International Investment reported last week about fears in Gibraltar that certain outcomes could have resulted in a harder line taken by Madrid on border issues, and ongoing uncertainty now about the exact shape of the new government.
DWS said in its briefing chart of the week report today (28 July) that for veteran watchers of Spanish politics, the last fortnight has been sensational.
In the aftermath of the inconclusive snap general elections on July 23rd, it increasingly seems that Spain's current prime minister Pedro Sánchez has defied expectations of his political demise yet again.
His center-left Spanish Socialist Workers' Party (PSOE) actually saw gains, thwarting rightwing hopes of an outright majority in the Congress of Deputies, the lower house of Spain's parliament.
The PSOE still fell short of maracanazo (victory for the underdog), as its famed 1993 comeback is known among its supporters.
Months of wrangling, notably with Catalan and Basque nationalists of various shades, appear likely, and another election after the summer should not be ruled out. Cobbling together a sustainable center-left majority in the Congress of Deputies looks even trickier than in 2019.
And in any case, the main, center-right opposition People's Party (PP) not only came first in Congress but also won back the Senate, the upper house of Spain's thus gaining a delaying mechanism over any legislation reform.
Southern European stock market returns in comparative perspective since 2009
Sources: DWS Investments GmbH, Bloomberg Finance L.P. as of 7/26/23
None of this generated much of a market reaction at the Madrid stock exchange. During the campaign, Alberto Núñez Feijóo, the PP's current leader, had already dampened hopes that he would scrap, rather than overhaul a windfall tax on banks and energy companies.
In other words, it appears there was not all that much at stake, one way or the other, for investors in Spanish equities. That, however, is in itself a big change with some important, more broadly applicable messages. These are highlighted by our Chart of the Week, which looks at the performance of stock market returns in Spain, Italy and Greece over the past 15 years.
As it shows, politics can matter for quite long stretches, if things get bad enough.

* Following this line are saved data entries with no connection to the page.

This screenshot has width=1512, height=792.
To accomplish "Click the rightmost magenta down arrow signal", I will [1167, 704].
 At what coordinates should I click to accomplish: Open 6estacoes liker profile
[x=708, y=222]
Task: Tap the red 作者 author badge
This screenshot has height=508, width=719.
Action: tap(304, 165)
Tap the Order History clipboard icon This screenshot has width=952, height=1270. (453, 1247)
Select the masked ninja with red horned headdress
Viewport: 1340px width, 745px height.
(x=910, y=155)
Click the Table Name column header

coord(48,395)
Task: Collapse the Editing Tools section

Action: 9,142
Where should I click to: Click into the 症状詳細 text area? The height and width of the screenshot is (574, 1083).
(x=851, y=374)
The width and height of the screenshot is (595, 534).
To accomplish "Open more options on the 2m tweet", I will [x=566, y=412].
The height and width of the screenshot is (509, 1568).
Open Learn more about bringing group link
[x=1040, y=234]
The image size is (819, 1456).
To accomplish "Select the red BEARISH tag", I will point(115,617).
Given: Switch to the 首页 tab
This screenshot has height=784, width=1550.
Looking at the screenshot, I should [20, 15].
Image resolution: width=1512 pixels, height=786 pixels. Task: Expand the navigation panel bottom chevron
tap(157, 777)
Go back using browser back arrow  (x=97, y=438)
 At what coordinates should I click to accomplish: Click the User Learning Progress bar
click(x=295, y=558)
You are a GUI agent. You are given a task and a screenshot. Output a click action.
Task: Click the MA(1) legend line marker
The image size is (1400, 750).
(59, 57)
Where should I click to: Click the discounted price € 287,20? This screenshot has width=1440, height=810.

Greece, in particular, has amply demonstrated that not every nasty political surprise is an opportunity to immediately buy the dip - as our chart shows.
Especially for comparatively small countries, we believe one way to deal with these risks (as with others) is to diversify, potentially combining for example, stocks from all over Europe. For a decade or so after the 2008 global financial crisis, Southern European stock markets embarked on a tumultuous journey, facing unprecedented challenges, substantial volatility, and significant underperformance.
Recent years, however, suggest that after suffering long enough, patience eventually may get rewarded. In democratic and open societies that manage to remain so, politics can eventually become less scary, even after major shocks. Over time, economies, policymakers, and voters tend to learn how to cope through trial and error.
For investors, spotting such political turning points, before a more sanguine view becomes the new conventional wisdom about a country, could potentially be a significant source of medium-term outperformance. As politics receded into the background, stocks in all three countries have been catching up again. In our view, seeing medium-term trends is not all that hard.
For example, back in 2019, we wrote that "Political science suggests that under Spain's current electoral system, we will eventually see the emergence (or re-emergence) of two big parties plus a regional fringe."[10] Such thinking has served us well during the last few years, not just in forecasting election results.